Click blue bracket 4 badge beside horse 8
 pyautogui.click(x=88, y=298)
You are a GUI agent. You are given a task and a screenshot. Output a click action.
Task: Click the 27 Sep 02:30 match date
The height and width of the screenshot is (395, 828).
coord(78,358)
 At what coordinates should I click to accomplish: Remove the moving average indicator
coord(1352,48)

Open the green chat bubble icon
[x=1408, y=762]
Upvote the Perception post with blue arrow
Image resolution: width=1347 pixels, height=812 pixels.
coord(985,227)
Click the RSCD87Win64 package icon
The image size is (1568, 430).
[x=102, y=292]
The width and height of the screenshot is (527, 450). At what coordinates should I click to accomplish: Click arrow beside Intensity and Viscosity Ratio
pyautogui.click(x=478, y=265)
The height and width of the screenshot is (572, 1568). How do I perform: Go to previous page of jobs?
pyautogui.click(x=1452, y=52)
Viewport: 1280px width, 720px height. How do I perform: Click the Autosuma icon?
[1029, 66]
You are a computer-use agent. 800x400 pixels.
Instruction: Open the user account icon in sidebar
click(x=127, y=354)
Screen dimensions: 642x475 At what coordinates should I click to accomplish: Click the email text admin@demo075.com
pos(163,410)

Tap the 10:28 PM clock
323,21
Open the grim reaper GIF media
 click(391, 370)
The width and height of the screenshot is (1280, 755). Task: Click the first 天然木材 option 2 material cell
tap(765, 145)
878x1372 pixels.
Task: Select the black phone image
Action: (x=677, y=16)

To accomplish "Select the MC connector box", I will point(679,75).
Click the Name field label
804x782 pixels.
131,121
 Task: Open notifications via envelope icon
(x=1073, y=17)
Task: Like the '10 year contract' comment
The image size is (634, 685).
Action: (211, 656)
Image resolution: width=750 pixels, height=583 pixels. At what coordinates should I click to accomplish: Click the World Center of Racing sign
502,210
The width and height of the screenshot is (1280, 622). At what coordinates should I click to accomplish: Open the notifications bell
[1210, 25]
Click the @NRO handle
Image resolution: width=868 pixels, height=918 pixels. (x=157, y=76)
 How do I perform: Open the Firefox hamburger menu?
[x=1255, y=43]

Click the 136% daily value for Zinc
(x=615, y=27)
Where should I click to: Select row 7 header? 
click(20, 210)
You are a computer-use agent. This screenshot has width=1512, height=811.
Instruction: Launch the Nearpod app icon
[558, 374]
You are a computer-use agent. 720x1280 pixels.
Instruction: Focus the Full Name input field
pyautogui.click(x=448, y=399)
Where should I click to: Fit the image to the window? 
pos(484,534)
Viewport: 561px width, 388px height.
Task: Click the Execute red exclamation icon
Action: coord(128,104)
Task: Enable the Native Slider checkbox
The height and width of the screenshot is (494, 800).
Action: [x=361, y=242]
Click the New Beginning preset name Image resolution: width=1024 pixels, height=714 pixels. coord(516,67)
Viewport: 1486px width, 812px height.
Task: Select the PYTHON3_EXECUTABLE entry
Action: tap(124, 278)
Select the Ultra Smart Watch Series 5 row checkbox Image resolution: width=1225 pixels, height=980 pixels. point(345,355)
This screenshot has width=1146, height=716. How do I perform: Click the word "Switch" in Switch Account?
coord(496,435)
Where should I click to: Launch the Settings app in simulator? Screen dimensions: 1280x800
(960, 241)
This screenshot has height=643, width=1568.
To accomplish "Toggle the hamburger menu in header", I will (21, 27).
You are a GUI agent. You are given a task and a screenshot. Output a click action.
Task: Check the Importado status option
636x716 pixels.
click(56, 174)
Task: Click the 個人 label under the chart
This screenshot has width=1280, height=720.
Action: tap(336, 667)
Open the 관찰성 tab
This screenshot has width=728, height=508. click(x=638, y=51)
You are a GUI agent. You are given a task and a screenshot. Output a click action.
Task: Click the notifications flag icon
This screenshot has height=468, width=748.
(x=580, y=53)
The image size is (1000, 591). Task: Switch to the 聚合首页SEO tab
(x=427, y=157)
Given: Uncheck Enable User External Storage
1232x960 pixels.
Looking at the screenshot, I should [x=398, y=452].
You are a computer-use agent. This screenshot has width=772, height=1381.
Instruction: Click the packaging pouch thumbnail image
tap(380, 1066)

■ Problem to solve
Reproduce the listing from the line with "Viewport: 1280px width, 720px" to the line with "pos(163,410)", inclusive, adding 54 to every coordinate in the answers. Copy only those lines.

■ Written solution
Viewport: 1280px width, 720px height. How do I perform: Click the Autosuma icon?
[1083, 120]
You are a computer-use agent. 800x400 pixels.
Instruction: Open the user account icon in sidebar
click(x=181, y=408)
Screen dimensions: 642x475 At what coordinates should I click to accomplish: Click the email text admin@demo075.com
pos(217,464)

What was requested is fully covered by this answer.